On Wednesday, the official appeared with other communication leaders, on the State TV Roundtable program to talk again about the creation of the Institute of Information and Social Communication (IICS), which will replace the Cuban Institute of Radio and Television (ICRT).

“In a country that has had to be constructed in a trench, subjected to permanent harassment, one of the things that has happened to us is that, not a few times, silence was part of the strategy to confront the enemies of the Revolution. But in the era of convergence, with a dramatic change in the way communication works, you can no longer bet on silence,” he said.

The official argued that the word “transparency” may generate doubts among those who remember it from the “Soviet glasnost.” “However, in recent years it has been vindicated, turning it into a word of the Revolution that should describe the type of operation of Cuban public institutions.”

The Institute, he explained, now opens the possibility of building “a press model that has not been built in the world.” Ronquillo Bello lamented that there are those who defend the emergence of a “parallel system in Cuba that has been growing at times with financing from the United States,” making reference to the independent press, which they continue to try to link with the “empire,” whether or not it receives money from Washington.

In his opinion, the private media are not, contrary to the opinions of others, the solution to the problems of journalism in Cuba, which he did not mention at any time, although he did allude to the material difficulties as if they were the most serious of the problems afflicting the state-owned media.

“In discussing with them, I tell them that we can do something that has never been done anywhere in the world: build a press media system that truly becomes part of the mechanisms of social and popular control,” he said in an unusual statement on which he insisted, making it clear that this was not a slip of the tongue.

“[In the Revolution] the press was often part of the mechanisms of political control. Now we have to encourage the press to be part of the mechanisms of social and popular control. This has to be one of the main horizons of the new institute,” he reiterated.

Humberto Juan Fabián Suárez, vice-president of the Cuban Association of Social Communicators, recalled that communication is one of the three basic pillars of government management, and defended the new institute, which will have the rank of a government ministry, about which he revealed some details that did not dispel practical doubts.

The official said that it has taken nine years to create this body and its gestation involved, in addition to journalists, members of associations and official institutions of communicators and journalists and specialists from radio, television and the Ministries of Foreign Affairs, Labor and Social Security and Finance and Prices, as well as the Commission for the Implementation of the guidelines and the Communist Party.
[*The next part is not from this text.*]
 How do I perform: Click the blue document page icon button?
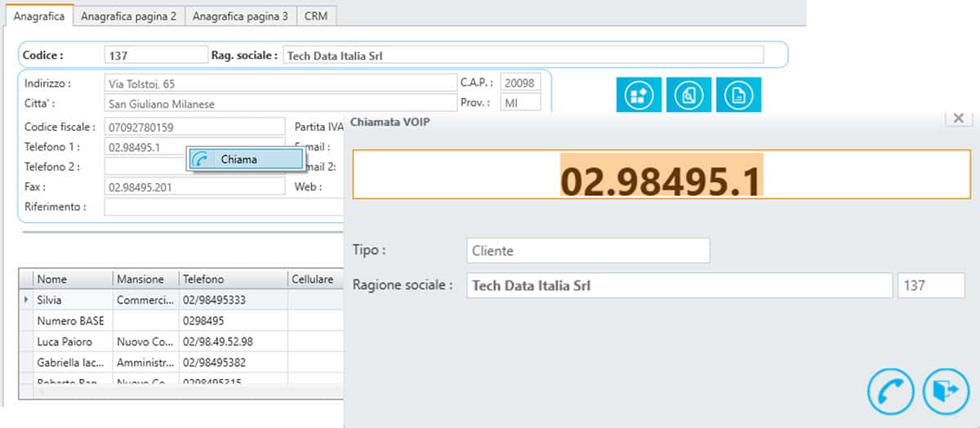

Among the documentation, 82 theses were examined and a comparative law study in communication was carried out, more than 400 people were consulted and 900 opinions were collected, although it is not to be assumed that there was too much diversity in the structuring. “It was not rushed at all,” he added.

Onelio Castillo Corderí, member of the Permanent Working Group for the creation of the IICS, explained that its creation will be accompanied by a body of legislation ranging from a communications law to various decrees and resolutions that will be published in the coming months.

“The Constitution of the Republic defends communication, information and knowledge as citizens’ rights and as a public good of the citizenry,” he said, although in practice Cubans are barred from accessing online any page that the Government considers they should not read, starting with this newspaper or different media from other parts of the world. In addition, in Cuba it is not allowed to practice journalism outside the State and reporters are detained, held in their homes or prevented from traveling for training and attending courses or conferences.

In this context, and when journalism has once again been excluded as an activity that can be exercised outside the State, either as self-employed or in one of the new MSMEs [mipymes = small or medium-sized enterprises], Castillo Corderí argued that the IICS has among its missions “to promote the culture of dialogue and consensus in Cuban society.”

The decision to create the new institute, he insisted, “is a clear expression of the political will to strengthen our democracy based on a higher level of participation of the people in the construction of our economic and social model, in the construction of the destiny for the country we have chosen and the underpinning of the constitutional concept that Cuba is a socialist state governed by the rule of law.”

The Council of Ministers has 30 days to propose and approve the functions, composition and structure at all levels of the new body. Some conclusions can be drawn from the appointments already been made, although it is not expected that the new IICS will bring anything new.